## Your goal
Copy out each line of the data below in which the string "width" appears.

(Excerpts from a dataset)
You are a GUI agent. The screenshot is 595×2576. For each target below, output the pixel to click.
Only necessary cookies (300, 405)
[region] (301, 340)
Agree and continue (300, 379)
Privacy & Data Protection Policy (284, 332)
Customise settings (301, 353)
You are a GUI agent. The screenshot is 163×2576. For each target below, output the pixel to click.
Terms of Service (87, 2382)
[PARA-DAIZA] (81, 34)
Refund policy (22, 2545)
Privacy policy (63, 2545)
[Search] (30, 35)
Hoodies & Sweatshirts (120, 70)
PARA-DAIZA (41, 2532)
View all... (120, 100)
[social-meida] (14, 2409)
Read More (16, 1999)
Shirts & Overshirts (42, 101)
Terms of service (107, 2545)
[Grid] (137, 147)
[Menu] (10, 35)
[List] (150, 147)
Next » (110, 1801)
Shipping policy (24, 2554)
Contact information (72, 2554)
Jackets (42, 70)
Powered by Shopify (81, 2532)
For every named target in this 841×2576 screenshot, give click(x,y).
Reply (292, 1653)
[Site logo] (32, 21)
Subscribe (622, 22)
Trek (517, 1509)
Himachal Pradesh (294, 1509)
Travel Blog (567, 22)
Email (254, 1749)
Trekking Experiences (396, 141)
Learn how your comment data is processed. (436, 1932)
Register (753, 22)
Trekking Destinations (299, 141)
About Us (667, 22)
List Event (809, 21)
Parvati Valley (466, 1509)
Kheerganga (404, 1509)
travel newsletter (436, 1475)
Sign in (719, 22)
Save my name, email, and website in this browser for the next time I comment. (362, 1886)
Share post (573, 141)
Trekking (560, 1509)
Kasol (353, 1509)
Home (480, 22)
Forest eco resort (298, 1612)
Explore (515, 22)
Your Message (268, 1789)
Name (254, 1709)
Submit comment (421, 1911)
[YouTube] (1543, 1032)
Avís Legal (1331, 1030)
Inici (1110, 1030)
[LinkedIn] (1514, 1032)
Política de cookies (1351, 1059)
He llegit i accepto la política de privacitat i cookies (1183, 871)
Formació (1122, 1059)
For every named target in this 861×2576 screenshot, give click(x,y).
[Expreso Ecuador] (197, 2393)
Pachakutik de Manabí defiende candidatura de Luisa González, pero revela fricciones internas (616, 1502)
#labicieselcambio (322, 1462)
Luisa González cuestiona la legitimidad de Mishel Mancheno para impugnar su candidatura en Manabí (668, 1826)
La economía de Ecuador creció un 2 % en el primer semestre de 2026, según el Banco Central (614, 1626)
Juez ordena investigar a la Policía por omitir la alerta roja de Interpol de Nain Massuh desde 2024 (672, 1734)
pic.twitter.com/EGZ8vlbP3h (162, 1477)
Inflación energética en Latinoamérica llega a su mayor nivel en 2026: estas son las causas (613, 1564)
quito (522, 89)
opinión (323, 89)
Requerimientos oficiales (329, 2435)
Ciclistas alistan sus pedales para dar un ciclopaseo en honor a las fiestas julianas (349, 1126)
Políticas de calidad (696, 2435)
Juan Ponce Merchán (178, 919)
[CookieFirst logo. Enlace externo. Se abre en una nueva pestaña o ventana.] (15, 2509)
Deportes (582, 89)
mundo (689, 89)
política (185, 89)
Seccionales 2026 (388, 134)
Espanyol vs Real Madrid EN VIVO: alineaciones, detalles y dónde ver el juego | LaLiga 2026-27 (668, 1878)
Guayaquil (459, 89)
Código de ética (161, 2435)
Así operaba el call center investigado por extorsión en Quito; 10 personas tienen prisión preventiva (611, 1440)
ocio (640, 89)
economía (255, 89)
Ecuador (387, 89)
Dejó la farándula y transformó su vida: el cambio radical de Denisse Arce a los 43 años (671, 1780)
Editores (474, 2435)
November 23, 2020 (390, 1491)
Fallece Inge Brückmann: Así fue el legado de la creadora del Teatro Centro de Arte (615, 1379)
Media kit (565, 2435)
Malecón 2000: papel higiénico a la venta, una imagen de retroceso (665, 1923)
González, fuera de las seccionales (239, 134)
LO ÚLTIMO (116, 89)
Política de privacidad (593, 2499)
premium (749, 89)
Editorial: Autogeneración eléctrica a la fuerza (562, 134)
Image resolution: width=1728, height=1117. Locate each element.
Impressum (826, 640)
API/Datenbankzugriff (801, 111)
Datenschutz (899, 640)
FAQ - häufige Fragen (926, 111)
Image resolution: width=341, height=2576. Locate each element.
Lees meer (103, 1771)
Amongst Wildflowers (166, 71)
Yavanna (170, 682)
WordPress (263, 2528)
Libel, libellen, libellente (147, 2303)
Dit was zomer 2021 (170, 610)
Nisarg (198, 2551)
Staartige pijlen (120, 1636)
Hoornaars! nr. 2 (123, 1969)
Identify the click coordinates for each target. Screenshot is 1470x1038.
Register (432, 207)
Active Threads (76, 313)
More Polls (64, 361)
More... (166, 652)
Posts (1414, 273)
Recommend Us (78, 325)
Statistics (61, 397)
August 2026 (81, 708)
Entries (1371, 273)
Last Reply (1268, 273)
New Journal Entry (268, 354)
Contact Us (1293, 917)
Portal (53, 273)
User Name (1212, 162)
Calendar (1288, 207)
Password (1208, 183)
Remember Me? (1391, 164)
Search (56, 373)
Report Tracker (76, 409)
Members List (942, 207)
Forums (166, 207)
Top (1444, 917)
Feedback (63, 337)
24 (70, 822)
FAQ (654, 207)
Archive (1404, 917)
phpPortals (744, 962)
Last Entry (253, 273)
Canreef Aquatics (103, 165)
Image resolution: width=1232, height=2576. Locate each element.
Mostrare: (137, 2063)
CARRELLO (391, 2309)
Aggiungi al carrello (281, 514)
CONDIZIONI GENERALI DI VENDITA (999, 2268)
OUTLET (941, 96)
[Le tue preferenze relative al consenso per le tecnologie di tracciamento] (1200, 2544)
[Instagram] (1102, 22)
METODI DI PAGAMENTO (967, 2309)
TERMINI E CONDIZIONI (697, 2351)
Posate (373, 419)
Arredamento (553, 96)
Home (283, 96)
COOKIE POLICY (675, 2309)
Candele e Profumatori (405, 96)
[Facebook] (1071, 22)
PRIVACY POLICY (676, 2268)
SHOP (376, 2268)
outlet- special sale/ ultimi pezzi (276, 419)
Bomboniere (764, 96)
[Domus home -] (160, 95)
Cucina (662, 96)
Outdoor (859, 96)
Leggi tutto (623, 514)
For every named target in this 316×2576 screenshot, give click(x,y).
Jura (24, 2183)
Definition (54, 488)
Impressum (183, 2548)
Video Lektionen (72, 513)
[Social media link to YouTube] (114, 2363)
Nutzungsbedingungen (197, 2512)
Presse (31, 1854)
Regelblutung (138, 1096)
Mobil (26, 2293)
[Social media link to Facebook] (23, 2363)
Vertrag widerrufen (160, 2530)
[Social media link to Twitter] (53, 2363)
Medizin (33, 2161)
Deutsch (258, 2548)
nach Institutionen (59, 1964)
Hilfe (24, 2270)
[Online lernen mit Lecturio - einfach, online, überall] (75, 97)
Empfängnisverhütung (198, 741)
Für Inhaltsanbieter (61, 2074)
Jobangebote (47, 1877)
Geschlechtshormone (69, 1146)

## Exercise answer
Image resolution: width=1728, height=1117. Locate each element.
Image resolution: width=341, height=2576. Locate each element.
Image resolution: width=1232, height=2576. Locate each element.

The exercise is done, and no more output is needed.